Picking Through Dick's Stuff

By Chris King

The first surprise at the Richard Nixon Library and Birthplace in Yorba Linda, California: that he was not a bad looking younger man. In photographs, Nixon at twenty something looks rather like a Humphrey Bogart with the jowlishness of a big league catcher. More than most men, his aspect was only marred by the march of time, which accented only his ugliest features, mainly his nose and chin. His dark eyes, full of mystery at twenty, petered out and beetled in over the years, leaving him looking crude and corrupt.

But not stupid. He looked goofy at times (the arms at 45 degree angles, each ending at a peace sign), but not unintelligent, and he seems to have been a canny collector, using his power as a president to amass quite a collection of historical artifacts. Here is a Soviet wiretap removed from th U.S. Embassy in Moscow during the 70s. Here, the match and cigarette boxes Stalin gave to Truman at Yalta. Irving Berlin's original manuscript of sheet music for "God Bless America." A limo that ferried around four U.S. presidents. A pair of tongs used to collect rocks from the moon. And what a ghoulish trove from Vietnamese war prisons: a dog bone toothpick, a nubby blue pencil used to write letters to home, a spoon that once ladled soup into the gullet of a POW, a prisoner's self portraits as torture victim, and a jar of clay clawed from a fresh bomb crater that would have been used to craft a pipe had the war lasted long enough for soldier Trimble to have done so. Indeed, it's possible, given the quality of Nixon's eye as a collector and his shameful legacy, that his estate would draw better as a museum of American politics that completely covered up its connection to Richard Milhaus Nixon.
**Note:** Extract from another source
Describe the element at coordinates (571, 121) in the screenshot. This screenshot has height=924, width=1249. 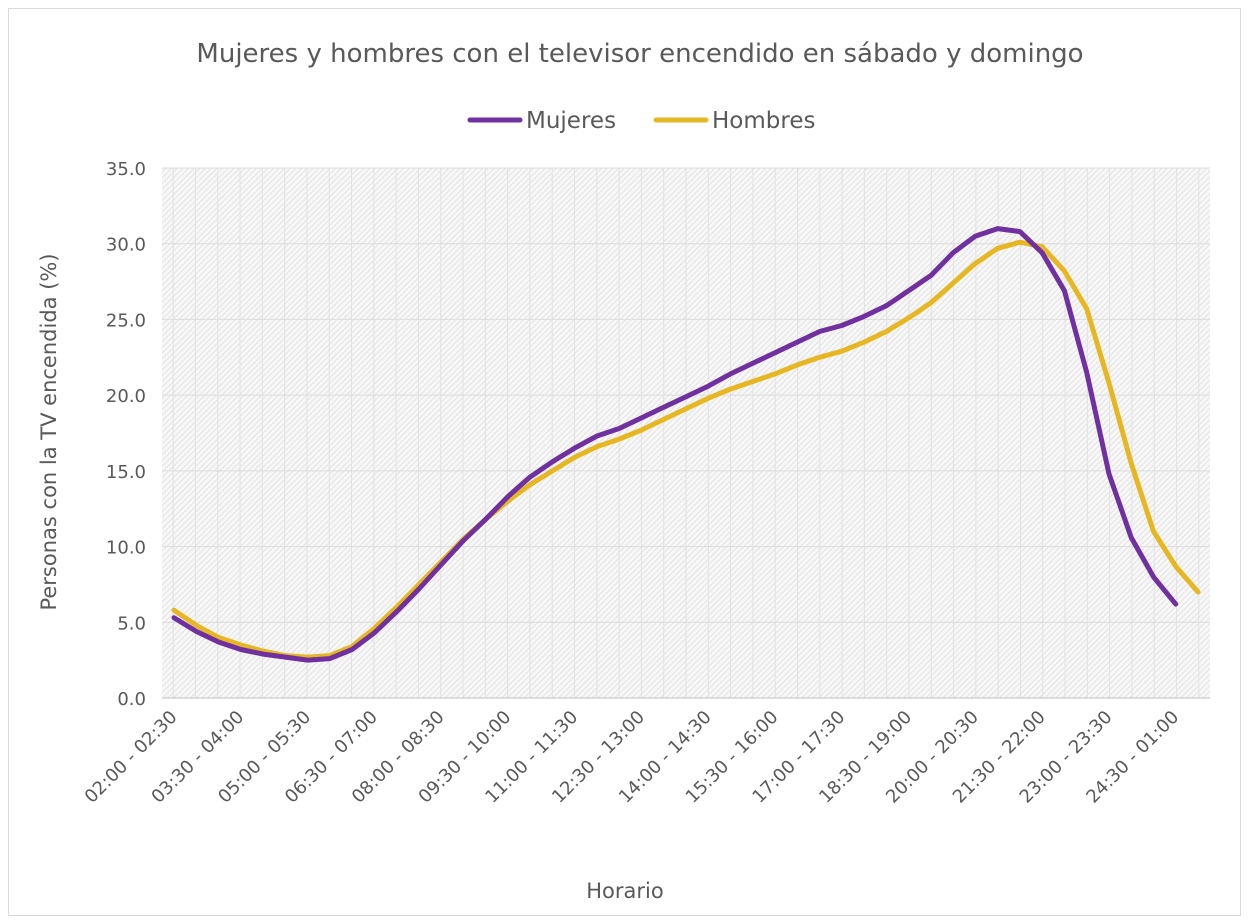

But such a museum would have to leave out a rash of good stuff that owes much of its meaning to who gave it to whom. There is the Colt .45 (World War II African-Middle Eastern Theater commemorative edition) that Elvis Presley gave to Nixon when they met in December 1970. There are the lavish robes and exquisite geegaws given to him by less metaphoric kings and crown princes the world over. And scattered throughout the museum are fragments of what I think of as the "From Dictators to Dick" collection: a sterling silver, floral-motif mate set from Pinochet; a pre-Colombian clay sculpture of a crossed-arms Africanesque figure (doubled up in pain after a jackboot kick?) from Somoza; and a bird-shaped pearl brooch from Imelda Marcos to First Lady Pat.
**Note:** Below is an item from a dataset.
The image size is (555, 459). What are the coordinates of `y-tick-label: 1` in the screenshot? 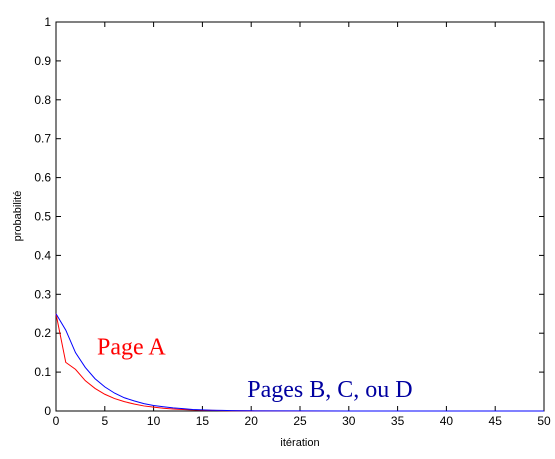 It's located at (48, 22).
The Nixonless Nixon museum would also have to hide away some genuinely revealing material about the Nixon presidency and the electorate that created it (twice). There is a life-sized replica of the Lincoln sitting room, the smallest room in the White House and one not open to public tours because it's part of the president's private living quarters. Nixon used it to write his speeches, and facing the replicated room is the evolution of one speech, from Nixon's longhand on a legal pad, through annotated typescript, to final text with words that he wanted to emphasize underscored in pencil. In a striking glimpse behind the scenes, the presidential secretary Rose Woods does the math for him:

MR. PRESIDENT
VIETNAM SPEECH
Number of words 4,087
Words per minute
(taken from Welfare speech) 121.9
Approx. time for delivery 33 1/2 min.

And the American public probably deserves to read the cache of letters from elementary school Republicans writing to console him upon his election loss to Kennedy:

Dear Mr. Nixon, I am sorry that you were not elected president. I prayed every night for you so you would be our next president.
I am eight years old now but when I am twelve years of age you will be our president. I love you,
Paul Hallquist

Or:

Dear Richard M. Nixon,
I feel very sorry that you lost.
I,m a small Republican.
I beat my brains out working for you.
Bob Fahlstrom, 8

The next saddest item in the collection is a campaign button, "Pretty Girls for Nixon," which could have provided some dead president songwriter with a nice title. As for melody, someone could have quoted "Happy Days are Here Again," which Nixon played on every piano he saw after he was elected to the senate in 1950.

The third saddest item in the collection is his list of New Year's Resolutions from 1965, which included:

--- Knowledge of all weaknesses
--- Golf

I was pondering all of these things when one of the docents called to my attention this massive Bible, and told me this was the Bible used to swear Nixon into office in 1969. I looked at the book. I looked at the docent.

"What do you swear when you are sworn in as president?" I asked.

"I'm not sure of the exact words," the man said, "but I'm sure you swear to protect the country and uphold the office of the presidency."

I looked back at the bible. I smiled at the man. I didn't have to say a word.